══ Data

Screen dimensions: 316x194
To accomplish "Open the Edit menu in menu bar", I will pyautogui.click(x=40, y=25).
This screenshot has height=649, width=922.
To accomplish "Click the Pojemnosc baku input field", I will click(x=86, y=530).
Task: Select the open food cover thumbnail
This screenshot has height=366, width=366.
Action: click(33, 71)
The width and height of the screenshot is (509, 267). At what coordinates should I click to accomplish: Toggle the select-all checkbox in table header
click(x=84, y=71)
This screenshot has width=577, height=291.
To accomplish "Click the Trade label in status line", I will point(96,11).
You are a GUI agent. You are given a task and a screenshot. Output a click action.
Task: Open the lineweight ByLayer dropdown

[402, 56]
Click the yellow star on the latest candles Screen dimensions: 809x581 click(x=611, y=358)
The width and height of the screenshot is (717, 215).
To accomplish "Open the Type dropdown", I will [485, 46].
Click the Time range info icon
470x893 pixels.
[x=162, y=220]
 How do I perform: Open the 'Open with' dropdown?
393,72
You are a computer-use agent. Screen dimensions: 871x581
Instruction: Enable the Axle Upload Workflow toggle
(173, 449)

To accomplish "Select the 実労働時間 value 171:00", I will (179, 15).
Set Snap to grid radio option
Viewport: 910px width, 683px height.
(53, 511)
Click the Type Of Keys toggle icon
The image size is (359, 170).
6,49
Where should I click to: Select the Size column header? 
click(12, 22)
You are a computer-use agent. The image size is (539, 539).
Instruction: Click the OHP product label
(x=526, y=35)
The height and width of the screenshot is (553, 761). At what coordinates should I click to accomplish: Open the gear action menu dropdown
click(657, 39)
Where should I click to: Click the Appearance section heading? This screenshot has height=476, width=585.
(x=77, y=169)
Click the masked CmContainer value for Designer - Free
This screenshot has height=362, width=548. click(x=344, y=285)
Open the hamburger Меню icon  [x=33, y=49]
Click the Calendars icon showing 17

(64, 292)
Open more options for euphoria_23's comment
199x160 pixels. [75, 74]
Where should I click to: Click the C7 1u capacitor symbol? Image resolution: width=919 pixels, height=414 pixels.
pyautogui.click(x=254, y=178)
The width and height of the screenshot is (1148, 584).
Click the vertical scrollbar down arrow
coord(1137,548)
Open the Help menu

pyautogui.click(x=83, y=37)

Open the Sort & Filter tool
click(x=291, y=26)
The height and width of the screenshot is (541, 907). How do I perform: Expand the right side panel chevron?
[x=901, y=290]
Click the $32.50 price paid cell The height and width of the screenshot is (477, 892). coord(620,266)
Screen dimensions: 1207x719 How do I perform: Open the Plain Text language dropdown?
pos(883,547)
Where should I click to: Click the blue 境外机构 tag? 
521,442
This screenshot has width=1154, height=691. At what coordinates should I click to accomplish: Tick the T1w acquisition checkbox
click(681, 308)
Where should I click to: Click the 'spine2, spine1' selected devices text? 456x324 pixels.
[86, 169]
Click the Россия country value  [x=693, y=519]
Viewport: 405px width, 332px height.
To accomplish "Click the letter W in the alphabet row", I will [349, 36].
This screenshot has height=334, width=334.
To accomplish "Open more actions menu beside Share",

════

» **Work instruction**:
Search the entries above for the word "agent", and copy every line where it occurs.

» **Task answer**:
You are a GUI agent. You are given a task and a screenshot. Output a click action.
You are a computer-use agent. Screen dimensions: 871x581
You are a computer-use agent. The image size is (539, 539).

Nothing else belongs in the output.